Doutor Gama em tela: um olhar sobre o filme…
por Alice Mello
Sexta passada (01/10) inauguramos uma nova seção de posts nas nossas redes sociais: as indicações cinematográficas. O protagonista da vez foi o filme lançado em 2021, Doutor Gama, dirigido por Jeferson De. Fiquei encantada com a produção, desde toda narrativa do filme até o cenário de época gravado no centro histórico de Paraty, onde moro. E por isso, não resisti em ficar apenas na postagem das redes sociais e resolvi ir além com esta pequena resenha. Contém leves spoilers!
O filme aborda a história de Luiz Gama, que no filme é interpretado por César Mello, homem negro e nascido sob a vigência da Lei do Ventre Livre, foi vendido pelo seu pai e escravizado quando tinha apenas 10 anos. Aos 18 anos, conquista sua liberdade, se alfabetiza e começa a estudar direito, com intuito de fazer justiça para pessoas em condições de escravidão. Mesmo não tendo formação, por ter sido rejeitado pela academia, Gama recebe uma licença para enfrentar tribunais e ganha destaque e respeito entre os advogados abolicionistas e republicanos da época.
A partir da aprovação da Lei do Ventre Livre, em 1871, Gama conseguiu a alforria de mais escravizados pelas vias judiciais, comprovando seu nascimento a partir de matrículas. Ao todo, estima-se que Gama tenha sido responsável por libertar mais de 500 escravizados durante todo seu período de atuação. Sempre se baseando nas leis vigentes na época, ele ainda denunciava crimes e sentenças errôneas cometidas pelo sistema judicial que era de maioria escravocrata.

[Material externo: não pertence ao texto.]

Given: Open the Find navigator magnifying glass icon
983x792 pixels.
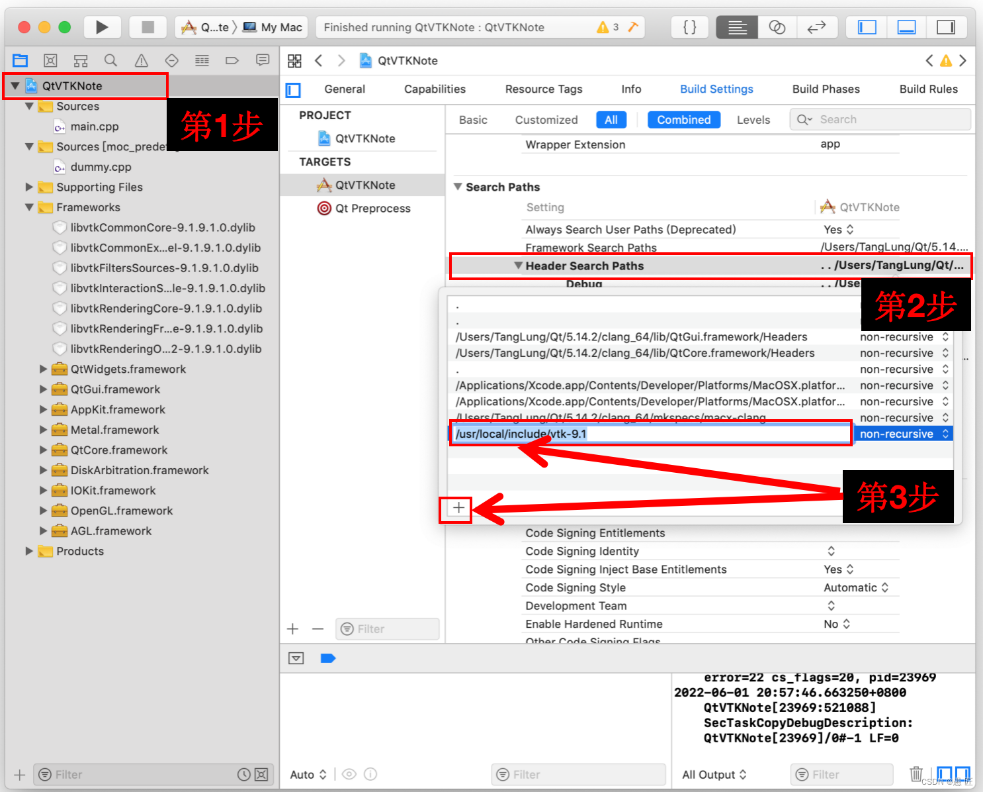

No decorrer do filme Gama encontra uma problemática a enfrentar. Seu desafio era defender um homem nascido de ventre livre, porém escravizado que havia sido sentenciado à morte por matar seu senhor. E é evidente nesta cena, onde ele arrisca sua carreira numa causa quase impossível, sua força como ativista na luta abolicionista no Brasil escravocrata. Uma fala muito sensível de Gama sobre essa defesa exemplifica isso:
Há cenas de tanta grandeza, ou de tanta miséria, que por completas em seu gênero, não se descrevem; o mundo e o átomo por si mesmos se definem; assim, o crime e a virtude guardam a mesma proporção; assim, o escravo que mata o senhor, que cumpre uma prescrição inevitável de direito natural, e o povo indigno, que assassina heróis, jamais se confundirão. Todo escravo que mata o senhor, seja em que circunstância for, mata em legítima defesa!
artigo publicado no jornal “A Província de São Paulo” em 18/12/1880
E aqui, trazemos essa indicação para prestigiar tramas que revivem personalidades apagadas em nossa história. Grandes produções como essa são muito importantes pois induzem a caminhar sobre o passado, pensar no que nos foi ensinado e nos questionar sobre quem são os verdadeiros agentes que lutaram mas não foram reconhecidos, não ocupando assim um espaço privilegiado no imaginário social, do movimento abolicionista no Brasil.
E aos interessados, a produção de Jeferson De se encontra na plataforma de Streaming da Globoplay. Em agosto, o filme foi selecionado para ser apresentado no American Black Film Festival, um dos maiores festivais de cinema negro do mundo, que acontecerá neste ano, no dia 3 de novembro, de modo digital e gratuito por conta da Pandemia do Covid-19.
E por fim, após refletir um pouco mais sobre esse filme que dá protagonismo a um dos personagens mais importantes da luta abolicionista e ainda no contexto dos 150 anos da promulgação da Lei do Ventre Livre, deixo aqui uma provocação: Quem são os verdadeiros protagonistas da luta abolicionista e por que estão apagados em nossa história?